About the monitor mounting, at first I really wanted to strip the monitor out of it's case and have it supported by a metal bar like the original Donkey Kong. But after decasing the thing I noticed there are no bolt holes on the corners of the tube! It is just clamped by small metal triangles on the corners, which themselves can be bolted in the metal case. So leaving it in the case is the only option, and the easiest one too.

Not to mention I had to cut a small 15 centimeters of the top-backside of the monitor case for it to even FIT in the Donkey Kong cabinet :).

Sunday, March 2, 2008

Building the bottom

For the bottom I build a rectangular frame but out of wood instead of MDF. Because MDF is not really sturdy, corners damage quickly when dropped on the floor (Johnny, check this website line 1a :).
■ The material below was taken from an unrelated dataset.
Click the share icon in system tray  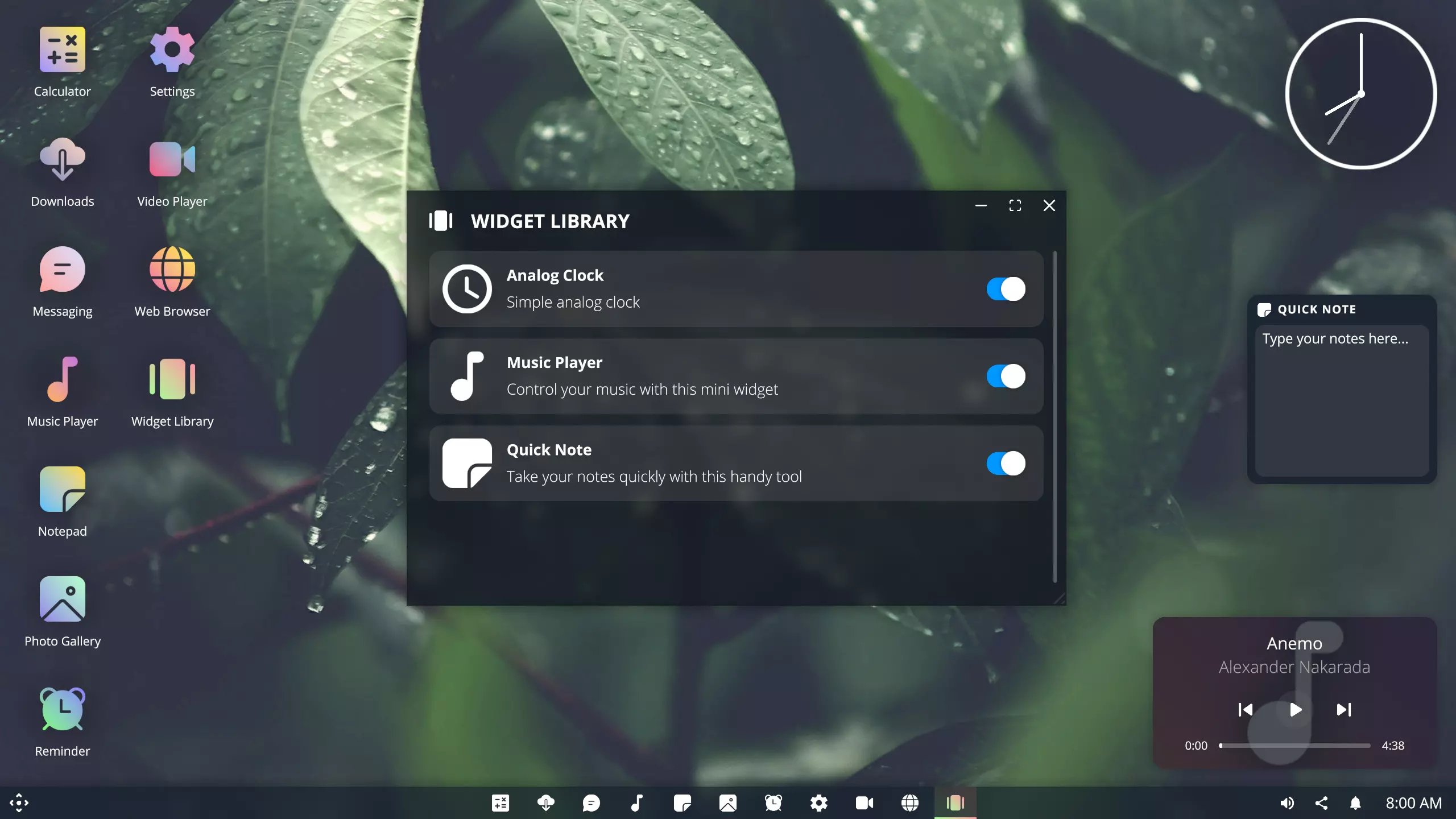tap(1321, 803)
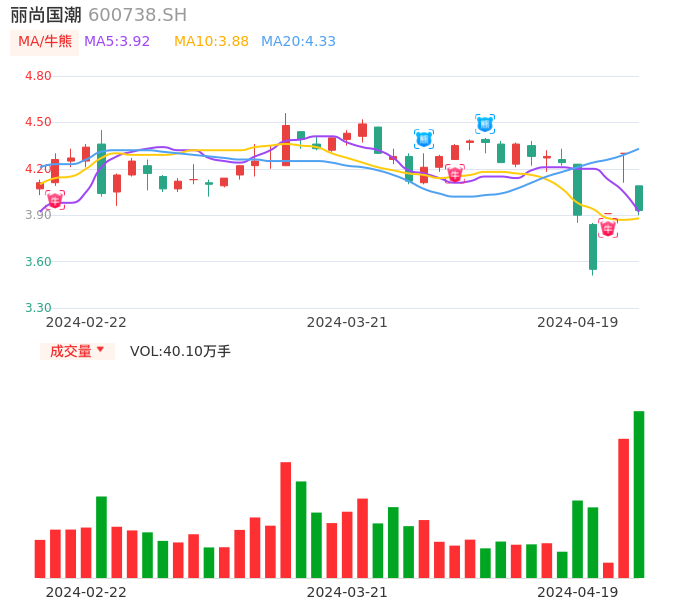
Task: Click the rightmost red bull (牛) marker
Action: [x=608, y=228]
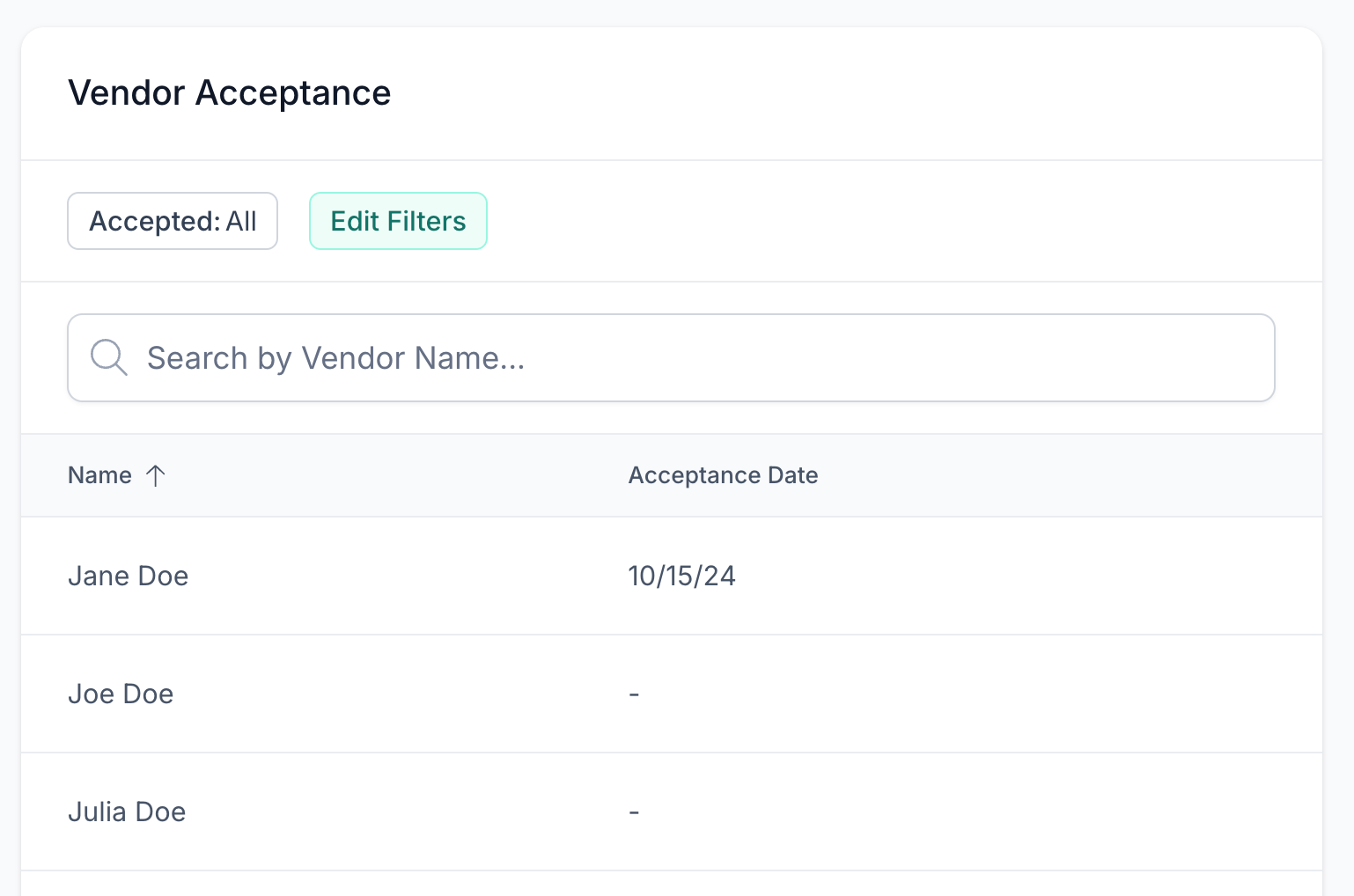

When done sanding it I attached it to the underside of the cabinet with woodglue and screws from the inside of the cabinet. At first I wanted to connect it with the metal L-brackets I bought, but this was easier, looks nicer and is probably even firmer.

Someone please notice the fine 45 degree cuttings and assembly of the frame. Took me quite some lengths of lumber and various test-assemblies to get it this good. Not to mention time and patience.
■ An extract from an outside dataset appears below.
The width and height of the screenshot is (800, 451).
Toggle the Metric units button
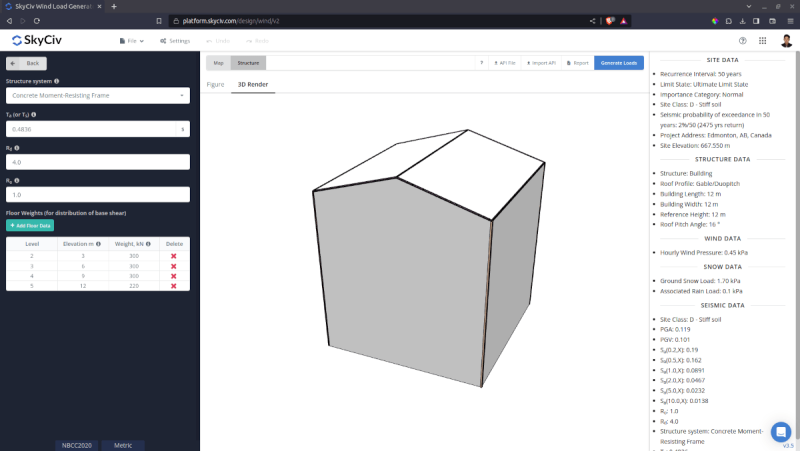click(x=123, y=445)
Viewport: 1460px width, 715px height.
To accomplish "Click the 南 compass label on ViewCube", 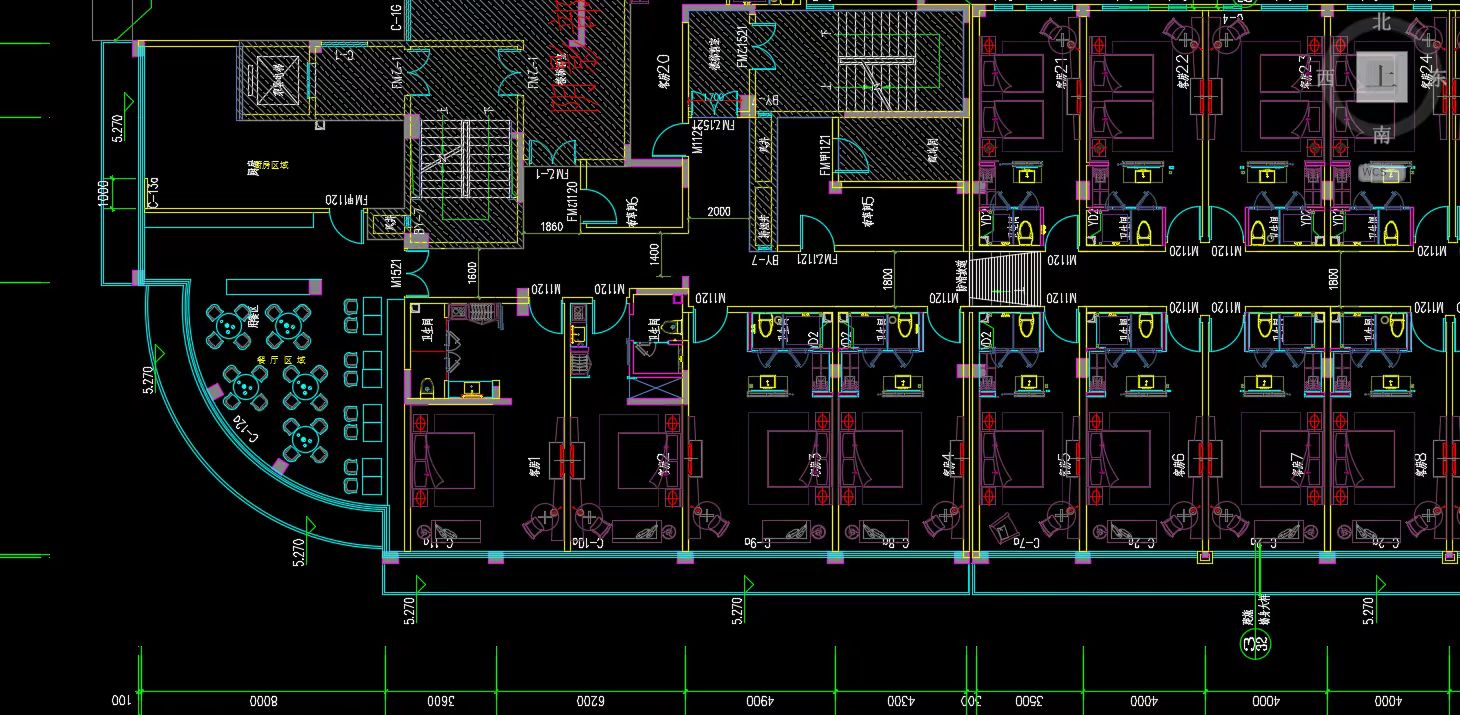I will click(x=1383, y=134).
When the bottom frame was installed it was time to put the casters (wheels) on. Measured out where they had to come, drilled the 4 holes (5mm) for each caster and put the bolts trough. I used bolts this time because of the weight the casters must be able to handle.

The idea of this bottom is really nice. When the cabinet is standing it rests entirely on the wooden frame. You don't see the casters because they are on the back and are about 1mm above the floor. But when you tilt the cab just a little bit backwards all the weight is left on the casters, leaving the cabinet off the ground.

Sunday, February 24, 2008

Assembling the cabinet, speaker grill and marquee!
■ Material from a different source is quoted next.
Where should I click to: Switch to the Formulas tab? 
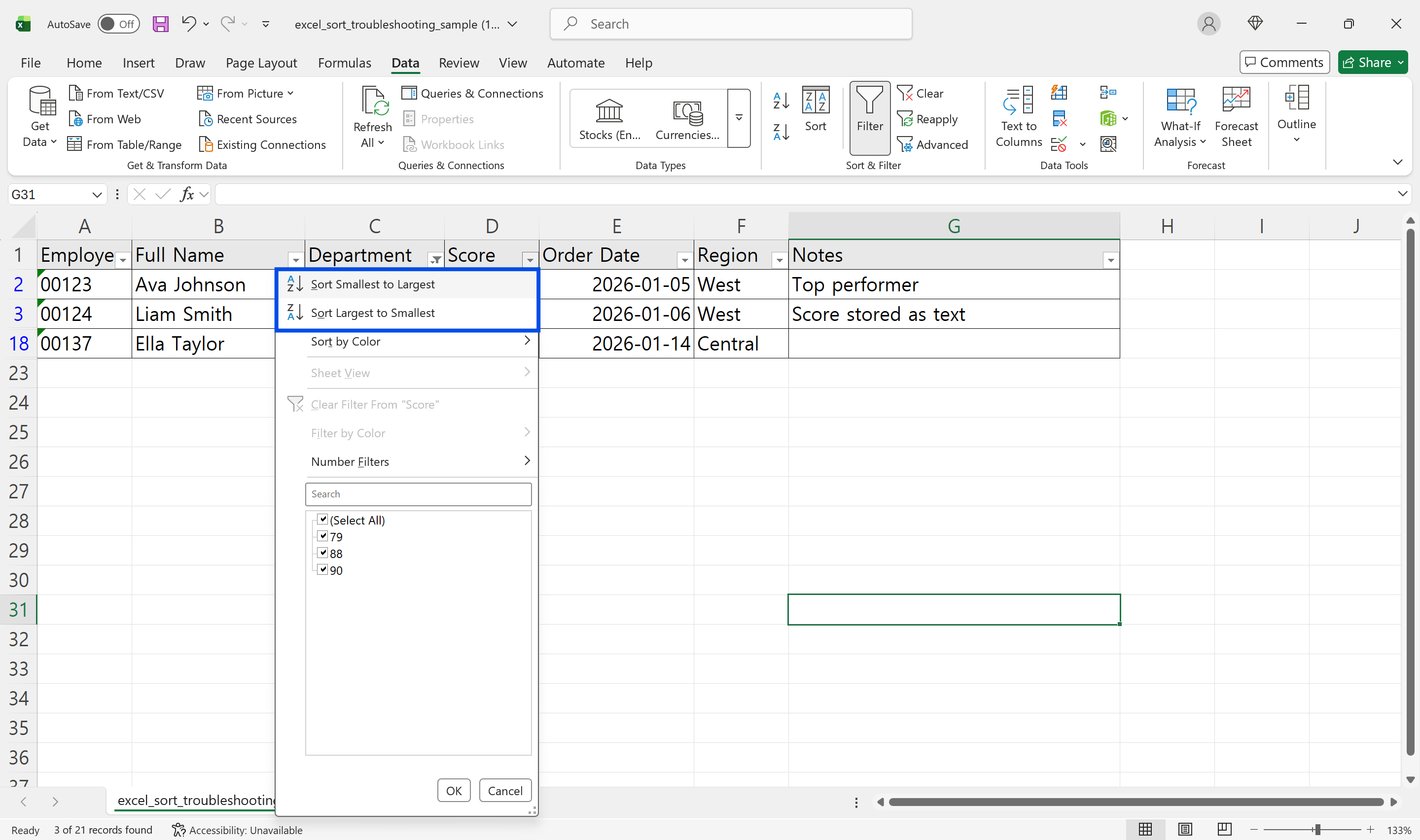pyautogui.click(x=344, y=63)
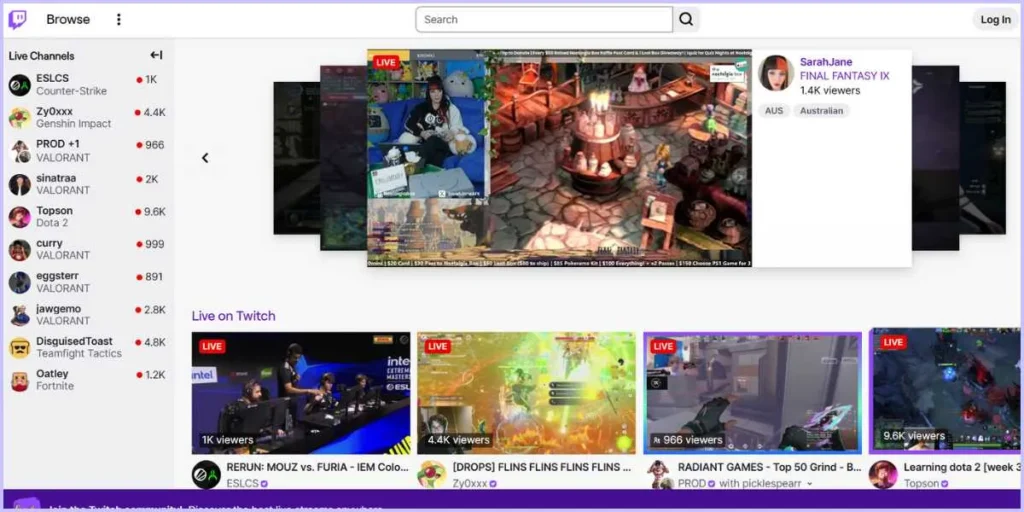Click the Log In button
Screen dimensions: 1024x512
point(995,20)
During the past week and a half I assembled most of the cabinet. After test-fitting the panels with clamps, I bore little holes from the inside of the cabinet (where I had drawn the lines) to guide the screws. Then I applied the woodglue, assemble the panels again with clamps and then drill another hole through the panel but this time from the outside of the cabinet with the countersink drill bit and then put the screws in. Worked great! But just make sure you don't put the screws to close to the edge of the MDF, else it might split.

I haven't got very nice and sharp pictures of the assembly but I'll put one up anyway.

Next thing to do was to create the speaker grill.

I had copied the dimensions I had from the Jakobud cabinet-plan onto the MDF which I had to cut out.

I drilled two 6mm holes next to each other to be able to put the jigsaw in and cut the straight lines.

After the rough cuts were made I used a file to fine-tune the slots.

At first I was a little unsure of how it would turn out but it looks really good and straight!
When this was done I could assemble the speaker panel to the cabinet. And yes, the panel is short half a cm on the top. But after testing how the control panel would look on it I decided that it was no big deal. Still, it feels like cheating though.

Next up the agenda was the marquee- bottom and light. Well, putting the fluorescent light in a this stage of building isn't really necessary but it sure makes the marquee light up nice when we test it later! :)

Test-aligning the marquee-back panel.

Attaching the light fixture to the back panel.

Done installing! And testing without marquee (plexiglas artwork)

Below you'll see the rest of the pictures my brother and I took. Marquee isn't attached yet ofcourse, we just taped it in place for the pictures and our own enjoyment :).

Next up is building a square frame for the base of the cabinet. So the sidepanels won't touch the ground as they do now and which makes the cabinet rise another 6.6 cm. I was actually making one before but it didn't turn out as nice as I wanted. And some other parts, complete backside of the cabinet and the piece between control panel and bezel.